Cohn writes: "The political realist in me, however, says that trying to solve both the cost and access problems simultaneously is begging for trouble. (Just ask the architects of the Clinton health care plan.) In fact, the only way to enact universal health care may be to 'buy off' various interest groups with terms more favorable to them -- terms that inflate the price."
Interesting thought, but the political realist in me thinks that any reform that deals with coverage and not cost is set-up for failure from the start. It will fail on a policy level because as costs mount, the existing system will continue to deal with it by stripping more and more people of basic coverage levels, which, in turn, replaces the problem of the uninsured with the problem of the underinsured. And it will fail on a PR level because as costs mount, critics of reform will use those costs as evidence for why universal care is just too expensive -- even for the richest nation in the world.
LATE UPDATE: Wiggy makes a good point in the comments. Considering Wisconsin already has an insured rate of 95 percent (although the DHFS has estimated another 5 percent go without coverage for a portion of each year), the governor's plan amounts to about a 3 percent increase in the insurance rate.
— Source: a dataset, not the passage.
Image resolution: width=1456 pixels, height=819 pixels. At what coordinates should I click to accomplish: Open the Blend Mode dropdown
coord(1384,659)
BadgerCare Plus would account for two of those points, and the Medicaid expansion would account for the third point.
Without a doubt, Doyle's plan is significant for the 174,000 who would get access to coverage under it, but when we talk about "universal coverage" in Wisconsin, the thing is we're already pretty close to it -- certainly closer than most states and the country as a whole (the national uninsured rate is about 16 percent).
In that sense, marginal reforms like those offered by the governor are really all that's needed to push us to the brink of covering every Wisconsinite.
But what I was trying to express in the post is that while the literal meaning of "universal coverage" is covering everyone, in many ways that phrase has become shorthand for fundamental health care reform, which Doyle's plan is not.
And Wisconsin, due to its high insured rate to start, just so happens to be in a unique position among states to make its reform truly fundamental by also aiming it at the issue of cost, specifically how its spiraling effect is driving more and more people into cases of underinsurance and backing an increasing number of employers -- public and private -- into a financial wall.
But if people are lulled into thinking Doyle's plan is the only reform that's needed, which is what may happen with its framing as "universal," then it may actually have the unintended effect of setting back truly fundamental reform.